En Praga: Caja de Reclutas, febrero de 1918.
-Ya puede usted estar bien seguro de que no lo matarán ni las balas inglesas ni las francesas. No, usted no morirá de eso. ¡Vístase!
No, no me moriré de eso, reflexionó Kafka, a la par que se subía los pantalones frente al mismo espejo que guardaba en la memoria de su azogue el reflejo de otra imagen de Kafka, un año atrás. Hoy, su estado aún resultaba más lamentable. El doctor, un momento antes, auscultó su pecho y meneó la cabeza con un movimiento negativo, de una gran desesperanza ante lo inevitable, ante lo que borbollaba en sus pulmones, dentro de él, el mal que avisaba al médico, le decía: aquí dentro se cuece la muerte. Sí, durante los últimos días su pecho parecía manifestar eso a quién quisiera oírlo.

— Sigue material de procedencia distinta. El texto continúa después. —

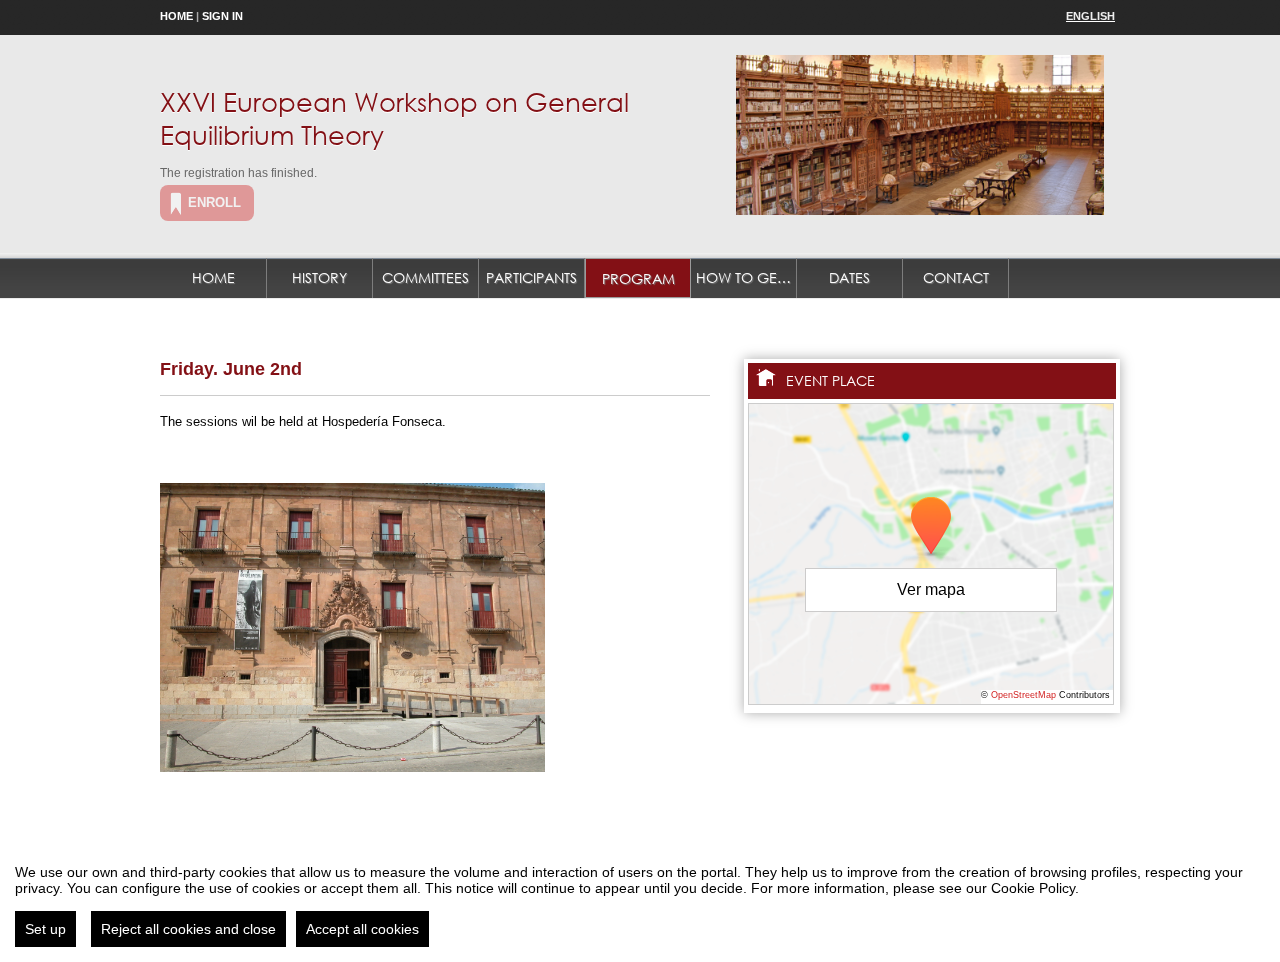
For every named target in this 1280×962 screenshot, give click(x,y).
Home (176, 16)
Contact (956, 277)
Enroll (214, 202)
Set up (45, 929)
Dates (849, 277)
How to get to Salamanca (746, 277)
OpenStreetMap (1023, 695)
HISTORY (319, 277)
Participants (531, 277)
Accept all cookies (362, 929)
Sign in (222, 16)
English (1090, 16)
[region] (640, 898)
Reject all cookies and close (188, 929)
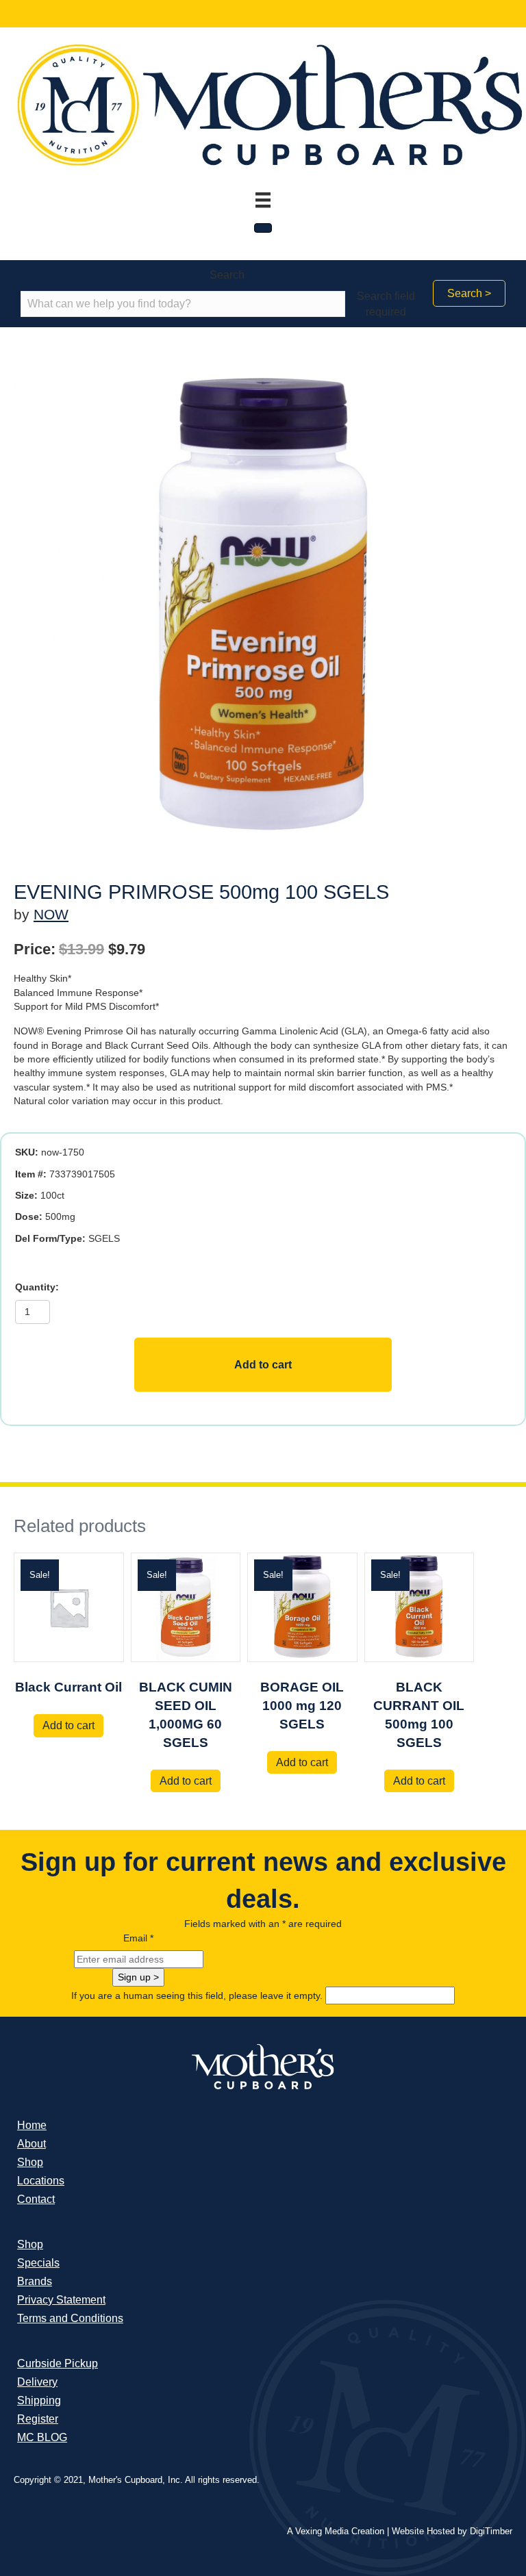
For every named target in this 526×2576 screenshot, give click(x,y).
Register (37, 2419)
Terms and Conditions (70, 2318)
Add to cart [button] (68, 1725)
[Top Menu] (263, 200)
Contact (36, 2199)
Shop (30, 2162)
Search (227, 275)
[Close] (263, 228)
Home (32, 2125)
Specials (38, 2263)
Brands (34, 2281)
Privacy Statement (61, 2300)
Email (138, 1938)
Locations (40, 2180)
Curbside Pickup (57, 2363)
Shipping (39, 2400)
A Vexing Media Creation (335, 2531)
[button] (469, 293)
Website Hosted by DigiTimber (452, 2531)
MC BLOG (42, 2437)
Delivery (37, 2382)
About (31, 2144)
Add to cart (263, 1364)
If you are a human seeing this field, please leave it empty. (198, 1995)
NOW (51, 914)
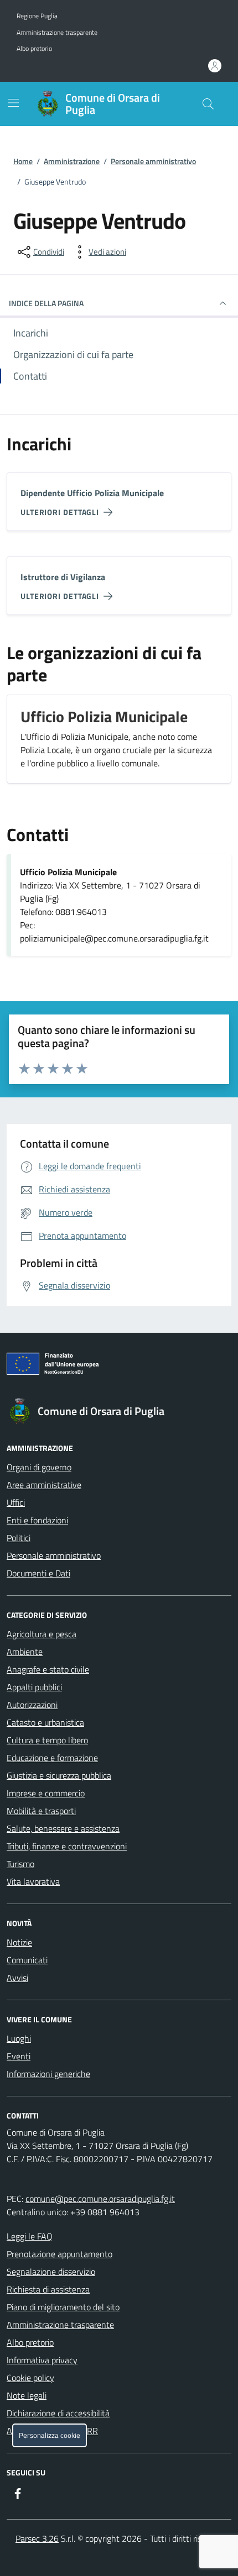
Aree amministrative (44, 1484)
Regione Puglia (37, 16)
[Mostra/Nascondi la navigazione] (13, 102)
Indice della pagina (46, 303)
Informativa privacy (42, 2360)
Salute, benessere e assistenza (63, 1828)
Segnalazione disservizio (51, 2271)
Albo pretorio (34, 49)
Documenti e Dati (38, 1573)
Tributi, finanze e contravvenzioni (67, 1846)
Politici (18, 1537)
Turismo (20, 1863)
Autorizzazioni (32, 1704)
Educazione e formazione (52, 1757)
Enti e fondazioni (37, 1520)
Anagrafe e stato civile (48, 1669)
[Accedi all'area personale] (215, 66)
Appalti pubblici (34, 1687)
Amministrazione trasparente (57, 33)
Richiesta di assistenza (48, 2289)
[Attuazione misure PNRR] (119, 1365)
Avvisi (17, 1977)
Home (23, 161)
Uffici (16, 1502)
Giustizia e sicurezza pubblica (59, 1775)
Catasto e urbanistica (45, 1722)
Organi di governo (39, 1467)
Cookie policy (30, 2377)
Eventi (18, 2056)
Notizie (19, 1942)
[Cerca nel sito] (208, 104)
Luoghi (19, 2038)
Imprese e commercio (46, 1793)
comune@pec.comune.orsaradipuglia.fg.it (100, 2198)
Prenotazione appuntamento (59, 2253)
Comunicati (27, 1960)
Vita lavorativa (33, 1881)
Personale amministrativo (153, 161)
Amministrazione (72, 161)
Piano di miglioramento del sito (63, 2307)
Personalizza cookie (49, 2435)
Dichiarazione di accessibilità (58, 2413)
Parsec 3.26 (37, 2538)
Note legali (26, 2395)
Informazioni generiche (48, 2073)
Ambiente (25, 1651)
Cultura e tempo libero (47, 1740)
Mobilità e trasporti (41, 1810)
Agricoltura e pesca (41, 1634)
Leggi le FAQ (30, 2236)
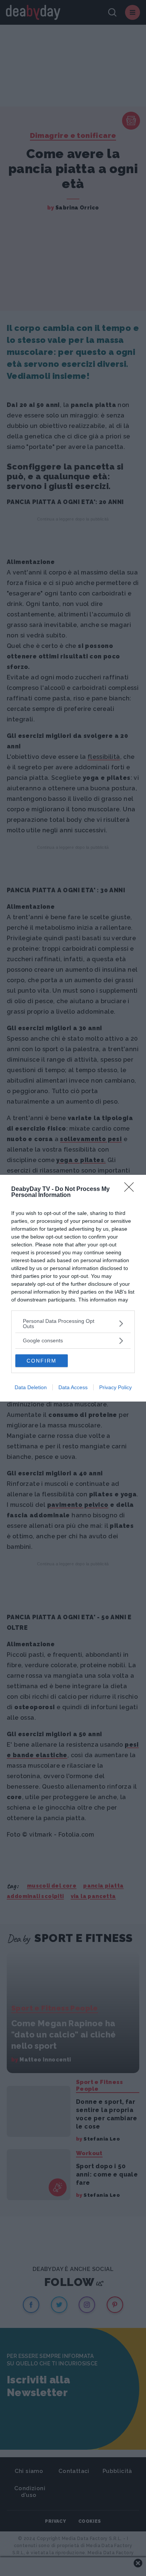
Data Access (73, 1387)
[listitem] (73, 1323)
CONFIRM (42, 1361)
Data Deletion (31, 1387)
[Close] (131, 1189)
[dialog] (73, 1288)
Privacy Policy (115, 1387)
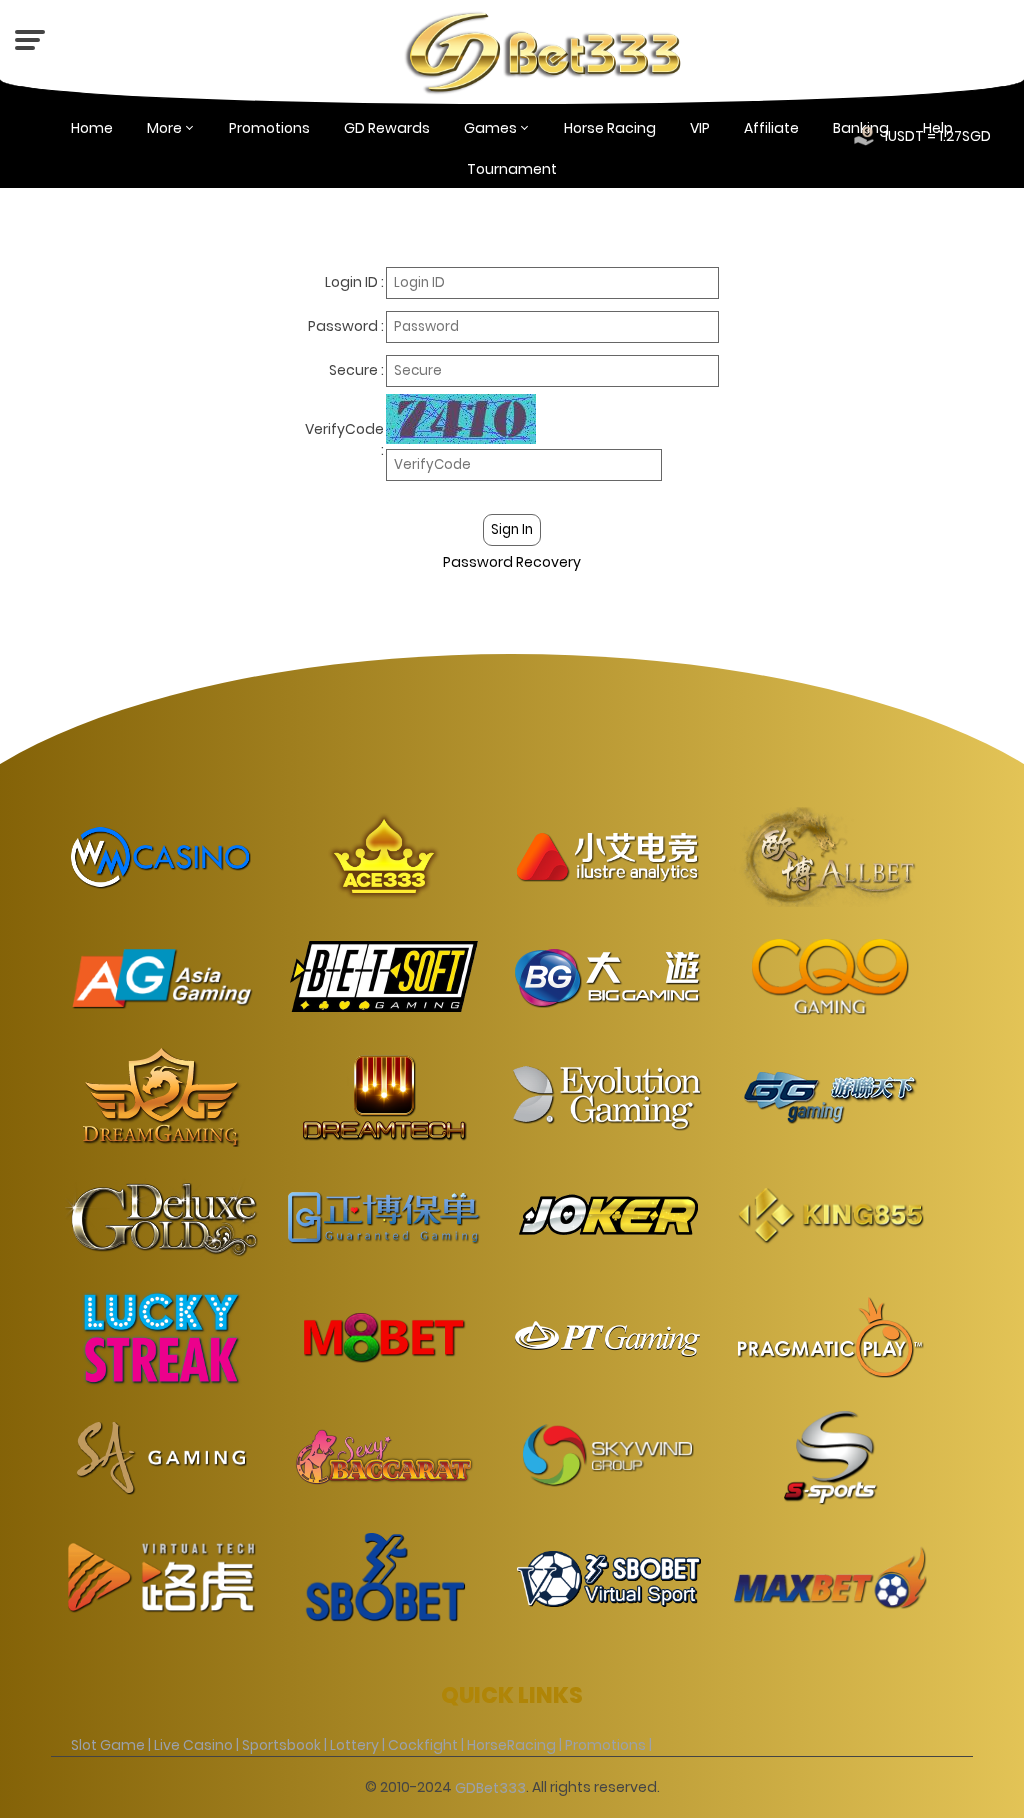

-No, no moriré de un disparo, ni de un obús en el Frente -masculló mientras tomaba su sombrero y salía de la consulta. La nevada le recibió en la calle y una punzada atravesó sus costillas-: Tal vez eso sería lo más conveniente o, al menos, lo mejor –añadió en voz baja.
Kafka sabía que, en los mismos instantes de su incapacidad declarada, acorazados de la Entente, de la Alianza, o de un grupo de naciones, cuales fueran, eso no importaba ya, hostigan una indefensa playita en cualquier indefenso lugar; de igual manera, la maldita enfermedad rendiría por bloqueo su desabrigado organismo y, con ello, firmaría el armisticio de su Gran Guerra.
Un tranvía funerario, repleto con tres ataúdes de tres hermanos que recibieron tres balazos en sus tres corazones, avanzó delante de Kafka, dobló la esquina y tomó dirección al cementerio, donde aguardaban tres túmulos a cielo abierto que, poco a poco, vacíos de esperanza, se colmarían de nieve.